▶ **TASKS TO CARRY OUT**
(a) In the piece on microbial fuel cells in the Philippines, what are DOST scientists in Taguig feeding into microbial reactors?
(b) Could you resume the piece on Philippine microbial fuel cell research, picking up after its final sentence?

▶ **PROVIDED TEXT**
IN a country where power bills spike faster than outrage, we don’t need slogans. We need voltage.

So when a friend from DOST hinted at something brighter than a Marvel reboot, I bit. Spoiler: it wasn’t a superhero. It was bacteria.

No cape, no press kit — just Microbial Fuel Cells (MFCs).

These compost-fed, waste-powered cells are quietly defiant, turning dirty water into light and sludge into our own energy independence.

It isn’t just about electricity; it’s about reclaiming our future. This is Filipinnovation.

This isn’t R&D theater; it’s resistance wired to wet soil.

In Taguig, DOST scientists are feeding mushroom compost into microbial reactors, exploring how organic scraps can spark power.

In Los Baños, UPLB students are fueling flames with trash.

And in Cagayan de Oro, Xavier University students, powered by grit more than grants, have summoned hydrogen in a lab.

At Mapúa, young minds are pairing indigenous bacteria with clean water technology, scrubbing dyes, mapping polluted farmland, and generating electricity.

But beyond the watts, they’re driving accountability, because real energy doesn’t just run devices — it drives dignity.

▶ **DATA FOR ANALYSIS**

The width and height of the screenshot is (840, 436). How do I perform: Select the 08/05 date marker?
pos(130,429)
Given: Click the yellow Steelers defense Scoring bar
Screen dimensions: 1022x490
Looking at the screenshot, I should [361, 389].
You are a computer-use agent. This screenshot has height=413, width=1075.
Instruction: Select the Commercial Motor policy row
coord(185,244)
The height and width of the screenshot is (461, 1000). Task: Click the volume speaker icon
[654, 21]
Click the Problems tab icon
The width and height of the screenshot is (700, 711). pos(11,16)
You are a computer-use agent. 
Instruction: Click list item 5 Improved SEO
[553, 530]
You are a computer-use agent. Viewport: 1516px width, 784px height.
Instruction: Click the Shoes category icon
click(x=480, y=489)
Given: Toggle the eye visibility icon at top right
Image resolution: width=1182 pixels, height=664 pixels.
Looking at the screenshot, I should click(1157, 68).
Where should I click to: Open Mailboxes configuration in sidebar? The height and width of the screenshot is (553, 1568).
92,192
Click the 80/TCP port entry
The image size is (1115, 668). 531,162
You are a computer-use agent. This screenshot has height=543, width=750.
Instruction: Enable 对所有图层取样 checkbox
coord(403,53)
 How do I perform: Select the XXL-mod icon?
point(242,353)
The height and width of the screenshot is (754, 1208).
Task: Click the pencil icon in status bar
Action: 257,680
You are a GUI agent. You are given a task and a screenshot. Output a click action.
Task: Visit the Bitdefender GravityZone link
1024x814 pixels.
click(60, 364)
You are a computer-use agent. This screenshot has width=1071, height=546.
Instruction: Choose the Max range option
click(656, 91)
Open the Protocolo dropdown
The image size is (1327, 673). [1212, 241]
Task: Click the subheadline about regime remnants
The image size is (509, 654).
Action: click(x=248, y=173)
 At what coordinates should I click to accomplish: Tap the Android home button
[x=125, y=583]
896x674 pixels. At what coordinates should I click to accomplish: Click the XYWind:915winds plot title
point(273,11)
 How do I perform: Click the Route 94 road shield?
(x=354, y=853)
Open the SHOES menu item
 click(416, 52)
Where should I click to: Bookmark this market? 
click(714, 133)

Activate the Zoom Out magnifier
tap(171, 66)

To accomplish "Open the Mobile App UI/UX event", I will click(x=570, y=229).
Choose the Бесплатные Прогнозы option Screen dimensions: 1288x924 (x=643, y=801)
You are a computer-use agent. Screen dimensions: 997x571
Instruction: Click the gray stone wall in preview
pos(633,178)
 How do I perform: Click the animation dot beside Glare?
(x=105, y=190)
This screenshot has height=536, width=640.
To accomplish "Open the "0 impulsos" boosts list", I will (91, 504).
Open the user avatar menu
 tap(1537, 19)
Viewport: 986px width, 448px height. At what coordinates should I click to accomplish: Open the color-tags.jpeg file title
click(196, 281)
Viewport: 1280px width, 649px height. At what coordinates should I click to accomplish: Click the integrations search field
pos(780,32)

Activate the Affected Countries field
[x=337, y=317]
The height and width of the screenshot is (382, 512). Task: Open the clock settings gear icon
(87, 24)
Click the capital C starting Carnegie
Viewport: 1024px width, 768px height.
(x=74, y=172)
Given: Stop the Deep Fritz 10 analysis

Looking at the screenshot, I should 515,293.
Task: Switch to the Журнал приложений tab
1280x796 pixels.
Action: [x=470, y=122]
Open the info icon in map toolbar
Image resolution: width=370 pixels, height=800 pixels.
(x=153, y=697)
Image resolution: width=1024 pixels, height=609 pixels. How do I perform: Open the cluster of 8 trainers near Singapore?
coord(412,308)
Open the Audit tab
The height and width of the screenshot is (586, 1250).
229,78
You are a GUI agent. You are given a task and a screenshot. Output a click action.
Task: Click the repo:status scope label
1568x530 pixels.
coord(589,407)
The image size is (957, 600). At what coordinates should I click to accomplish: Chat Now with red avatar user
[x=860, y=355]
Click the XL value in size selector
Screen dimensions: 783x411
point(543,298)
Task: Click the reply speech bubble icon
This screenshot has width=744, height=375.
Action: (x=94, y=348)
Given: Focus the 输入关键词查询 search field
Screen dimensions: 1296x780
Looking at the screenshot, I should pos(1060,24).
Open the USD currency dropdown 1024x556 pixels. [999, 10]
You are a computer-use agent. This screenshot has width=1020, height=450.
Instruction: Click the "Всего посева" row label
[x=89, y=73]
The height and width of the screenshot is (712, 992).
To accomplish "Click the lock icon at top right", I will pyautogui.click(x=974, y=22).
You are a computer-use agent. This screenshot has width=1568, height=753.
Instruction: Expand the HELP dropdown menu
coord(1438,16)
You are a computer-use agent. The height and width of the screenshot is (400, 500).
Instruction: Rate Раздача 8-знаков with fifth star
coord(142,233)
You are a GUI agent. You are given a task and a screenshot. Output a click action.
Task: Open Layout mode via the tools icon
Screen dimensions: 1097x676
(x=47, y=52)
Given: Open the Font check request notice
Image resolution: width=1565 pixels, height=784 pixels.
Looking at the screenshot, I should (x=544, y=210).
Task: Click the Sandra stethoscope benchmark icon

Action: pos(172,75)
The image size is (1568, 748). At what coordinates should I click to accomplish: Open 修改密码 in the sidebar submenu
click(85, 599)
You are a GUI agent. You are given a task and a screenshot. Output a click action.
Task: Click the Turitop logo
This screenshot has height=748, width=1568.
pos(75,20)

▶ **RESULTS FOR THE EXERCISE**
(a) Mushroom compost.

(b)
The prototypes are small, and the path to mass adoption is muddy. Yet, Filipino scientists are literally breaking the mold, swapping foreign membranes for local fibers and replacing imported agents with sugarcane waste. This cuts costs and helps us claim control.

We’re not chasing unicorns; we’re building banana-peel chargers with TESDA-trained hands. This is power with provenance, built for Filipinos, by Filipinos.

This spirit of self-reliance isn’t new. In 2017, while leading Mohur Inc., we built one of the first homegrown Anti-Money Laundering (AML) and Digital Customer Due Diligence systems. Tested and cleared by the BSP and AMLC before “eKYC” was even buzzworthy, we called it urgent, and we built it ourselves.

Today, the global MFC market stands at USD 15.9 million, expected to double by 2030, with Asia-Pacific leading the charge. If we localize materials like bamboo, coconut shell, and clay, and train local hands to build and maintain these systems, we’re not just innovating. We’re building resilience, creating livelihoods, and reclaiming our energy future.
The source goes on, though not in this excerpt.